• **DATA EXCERPTS**:

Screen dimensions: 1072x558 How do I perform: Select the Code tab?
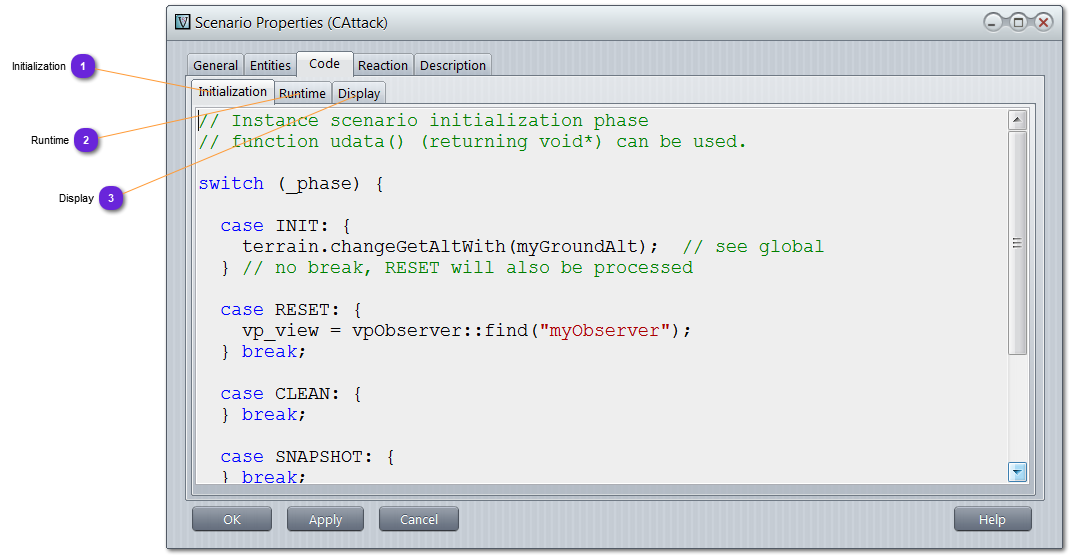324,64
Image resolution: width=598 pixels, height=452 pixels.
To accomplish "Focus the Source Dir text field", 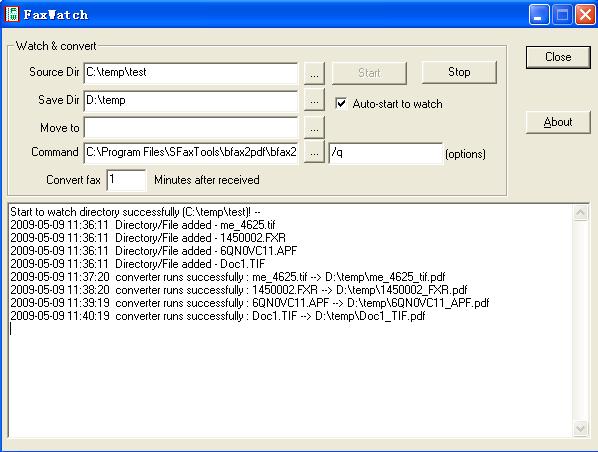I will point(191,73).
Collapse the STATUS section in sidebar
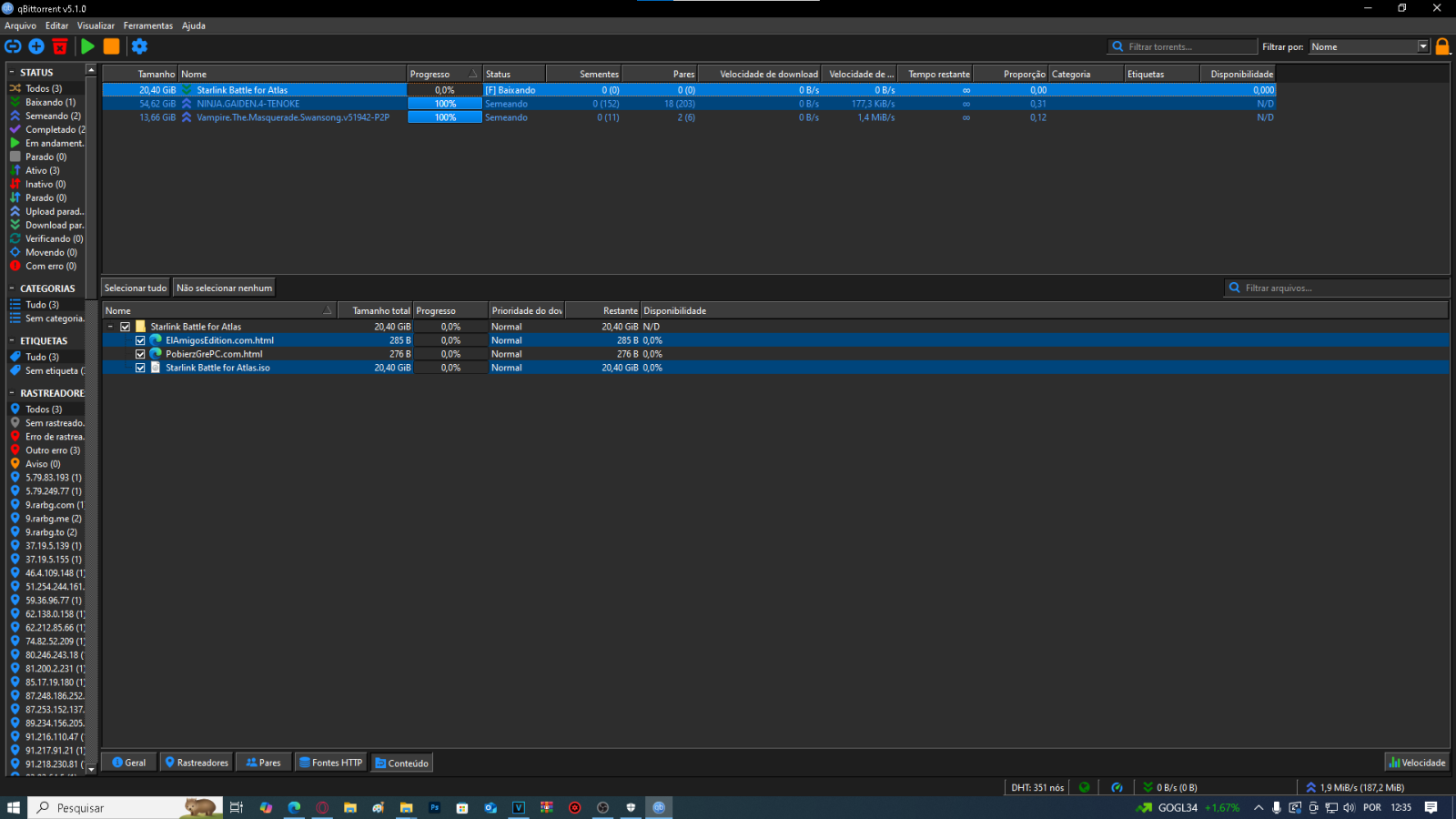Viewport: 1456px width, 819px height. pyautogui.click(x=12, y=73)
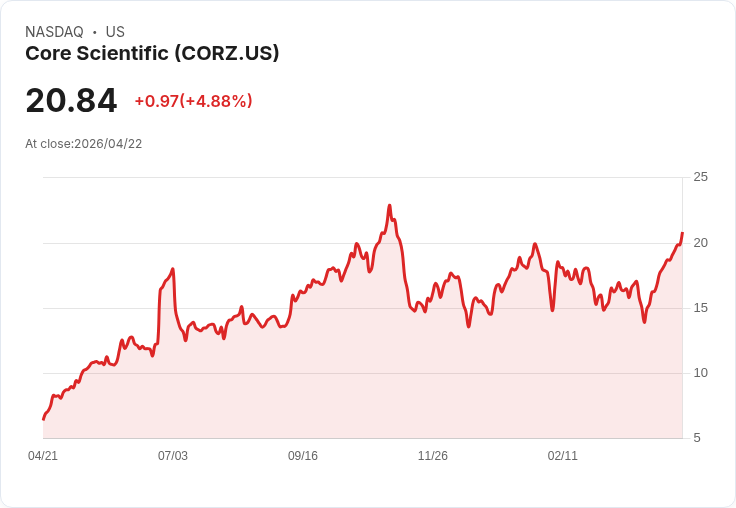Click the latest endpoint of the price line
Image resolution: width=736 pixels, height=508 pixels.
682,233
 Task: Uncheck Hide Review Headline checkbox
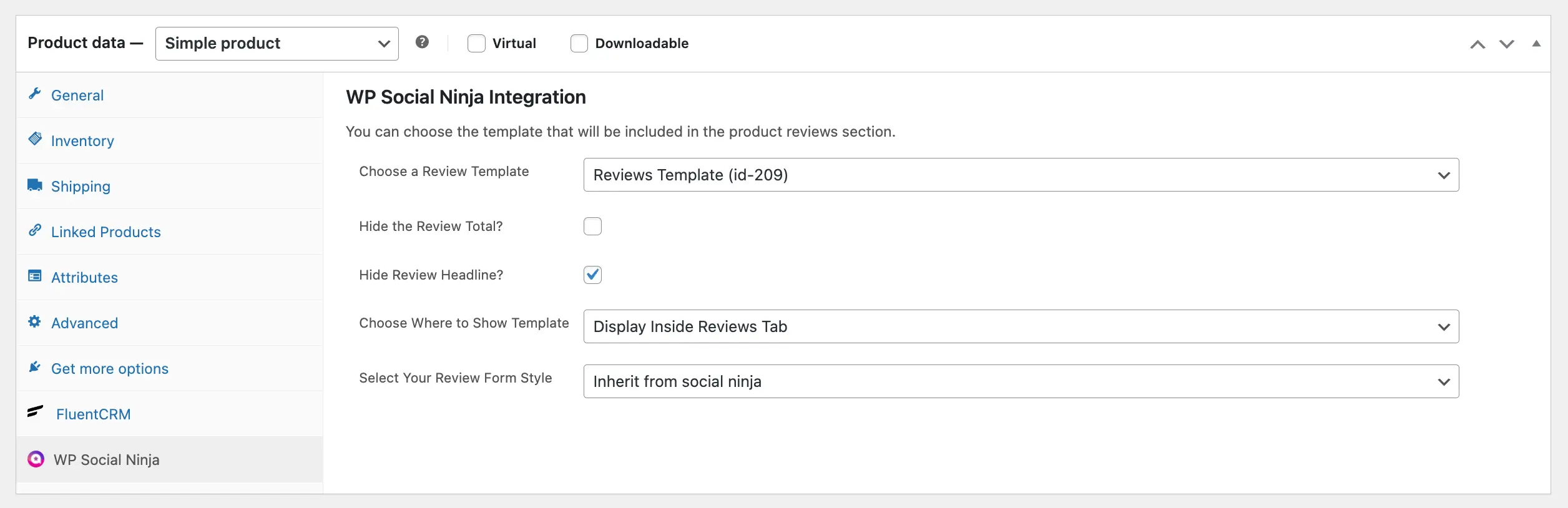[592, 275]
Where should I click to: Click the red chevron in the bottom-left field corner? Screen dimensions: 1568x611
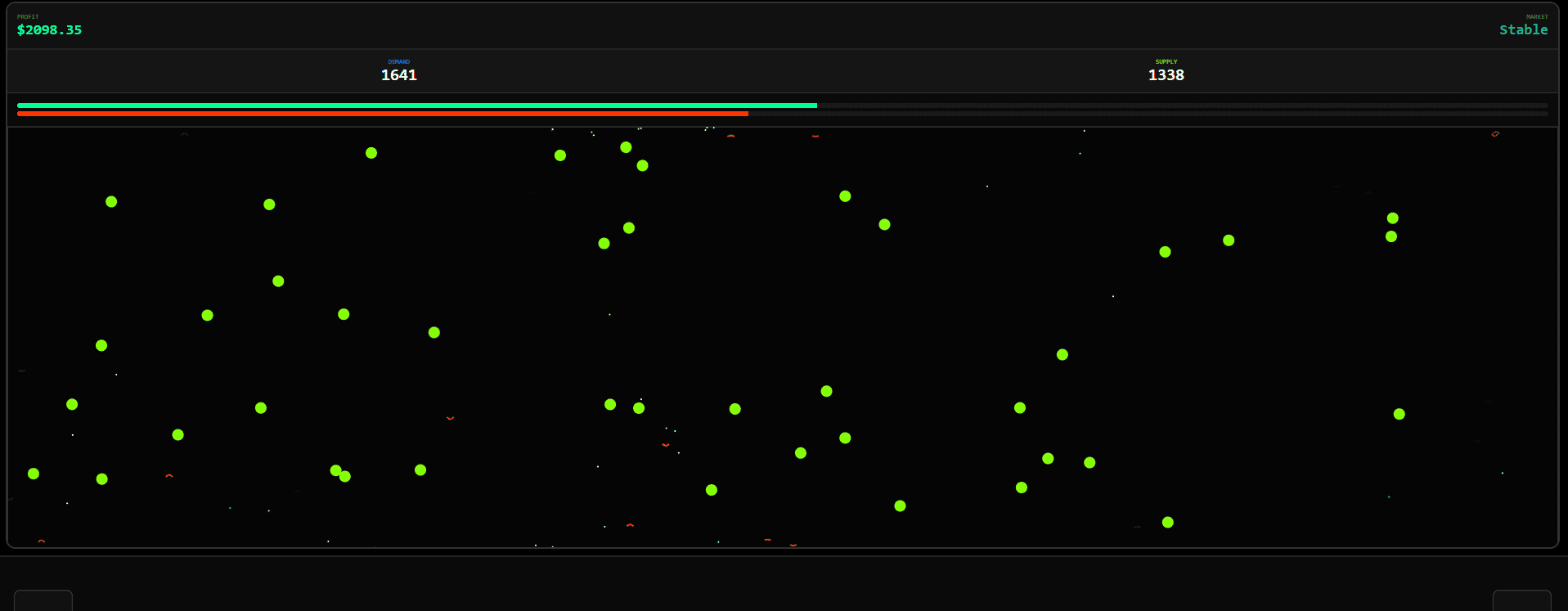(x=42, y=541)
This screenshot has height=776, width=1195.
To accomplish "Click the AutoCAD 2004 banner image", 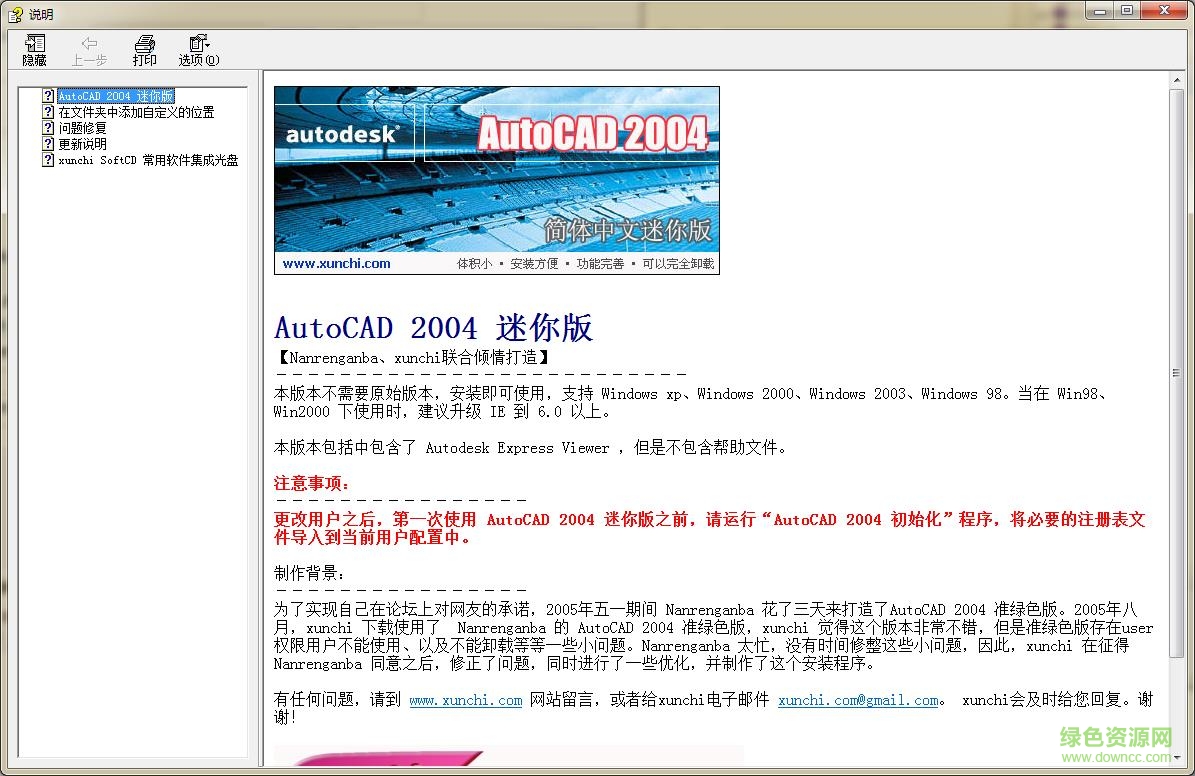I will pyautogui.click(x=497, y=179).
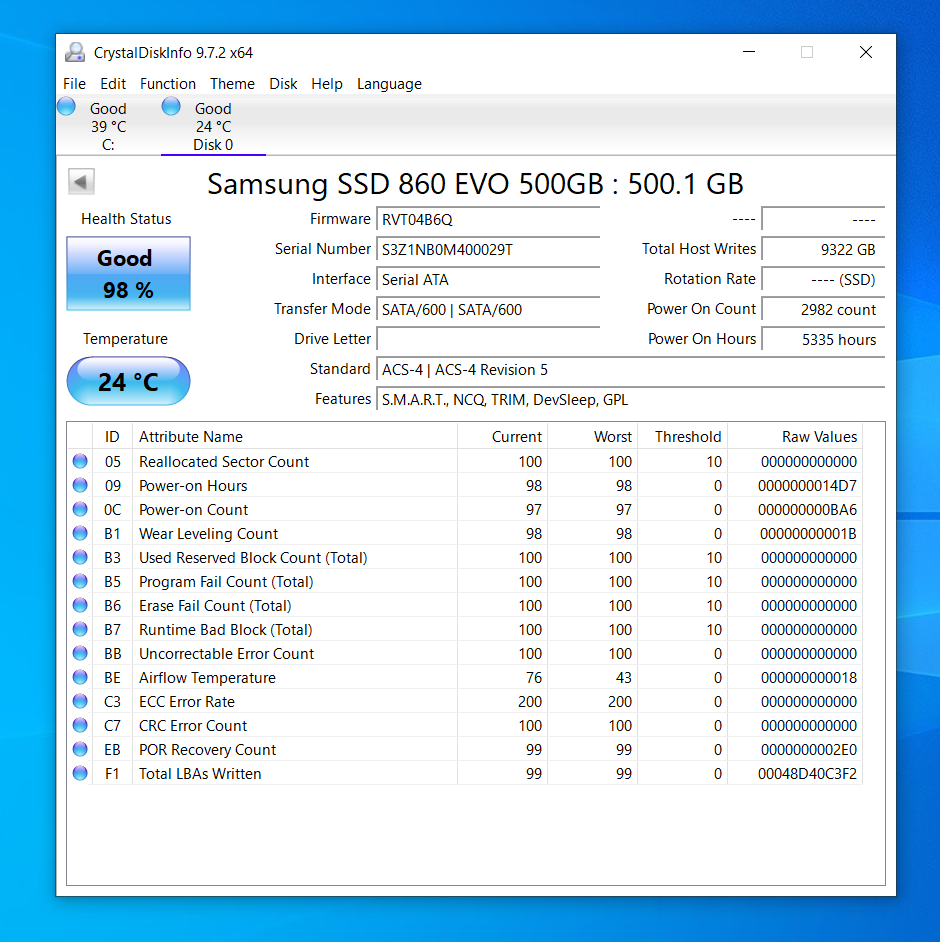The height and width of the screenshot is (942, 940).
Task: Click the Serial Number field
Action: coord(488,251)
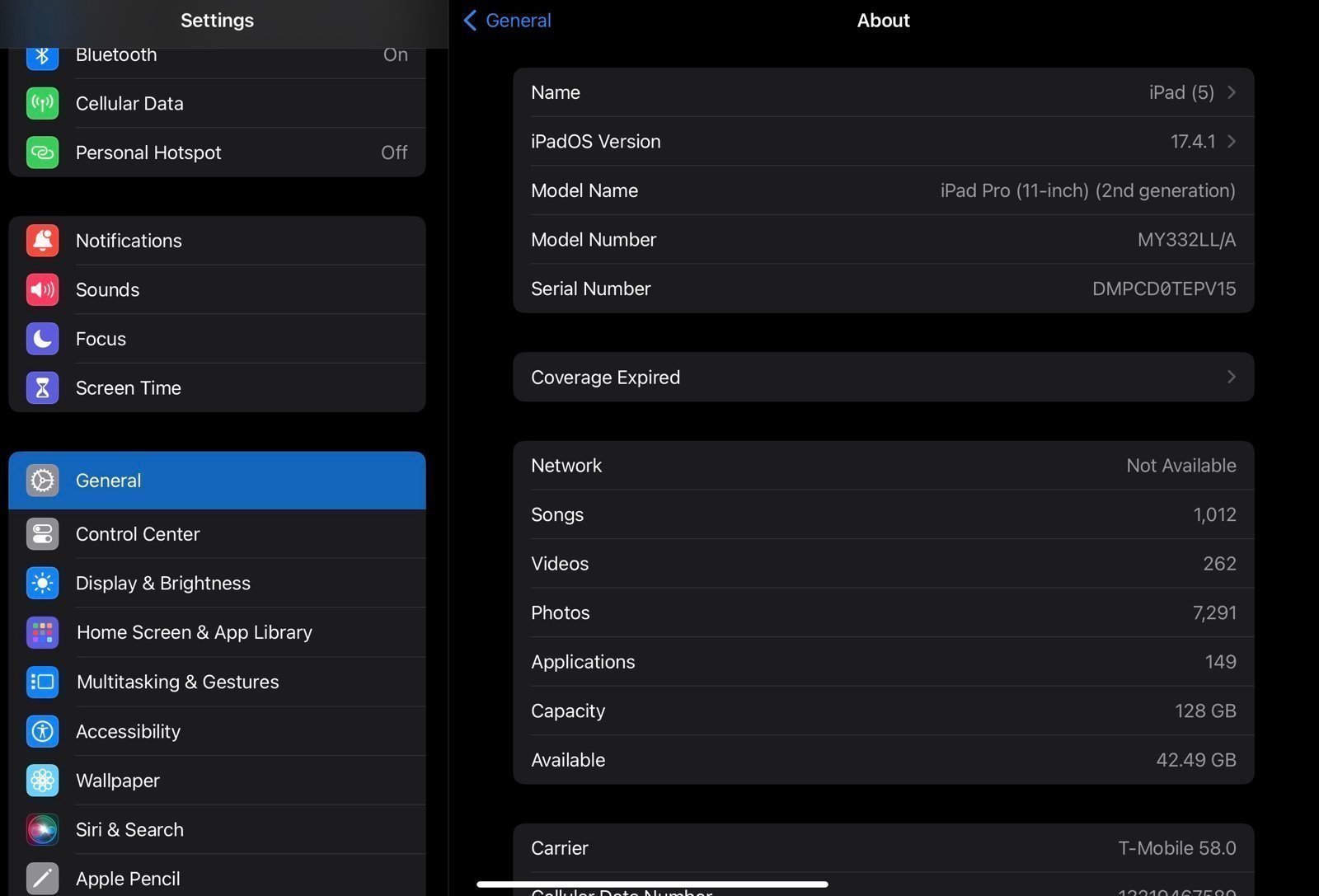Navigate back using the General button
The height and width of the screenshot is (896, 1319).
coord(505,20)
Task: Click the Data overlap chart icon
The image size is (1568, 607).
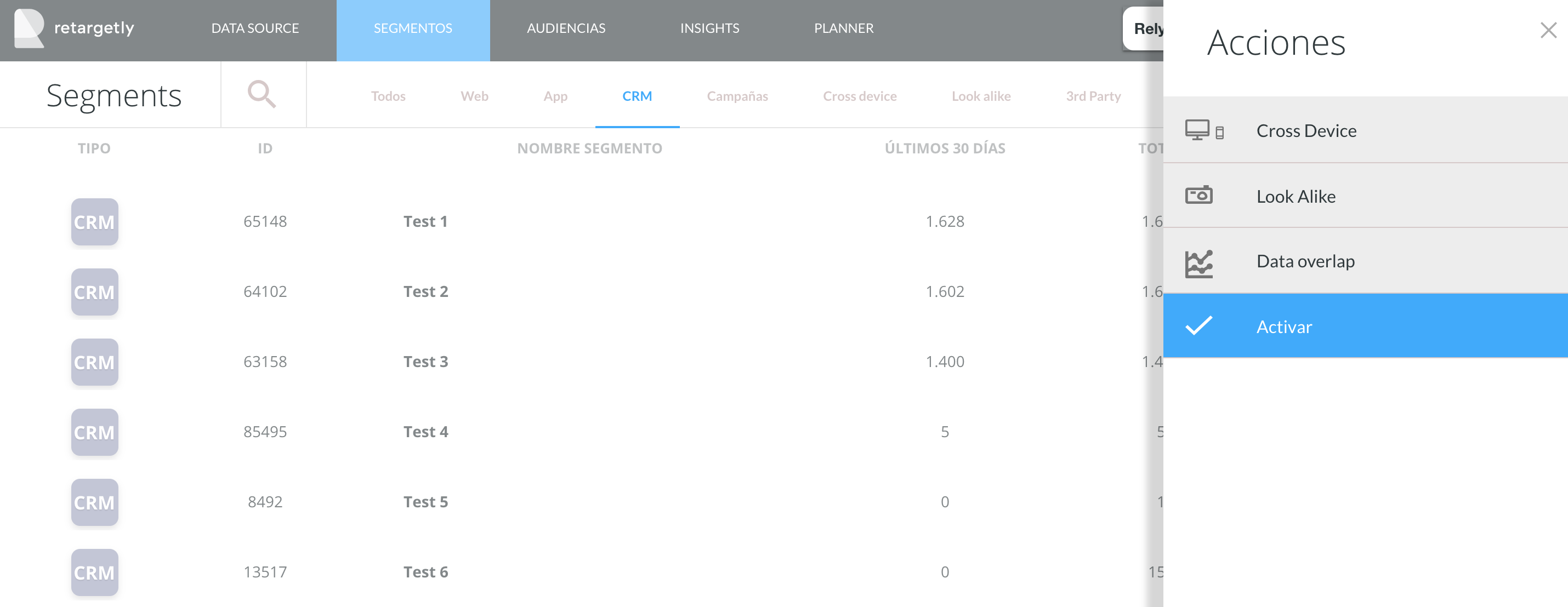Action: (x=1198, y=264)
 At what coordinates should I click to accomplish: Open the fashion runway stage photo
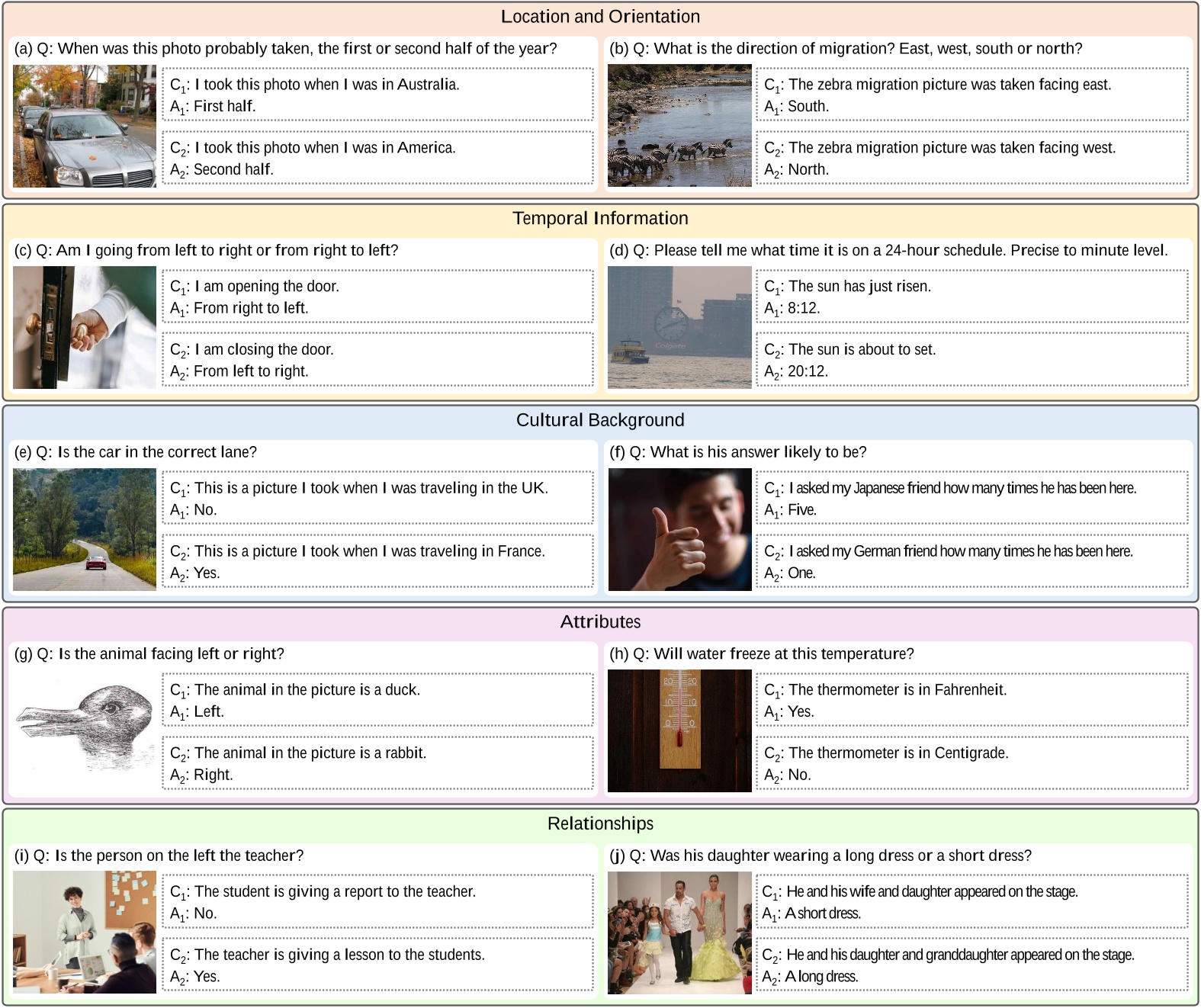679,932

• **EXERCISE DETAILS**: Copy the rows above, beginning with the line that contains "Task: Click the Data overlap chart icon" and continuing through the end of the rows, and leave the pictures out of your copy.

• **FULL OUTPUT**:
Task: Click the Data overlap chart icon
The image size is (1568, 607).
Action: (x=1198, y=264)
 At what coordinates should I click to accomplish: Open the fashion runway stage photo
679,932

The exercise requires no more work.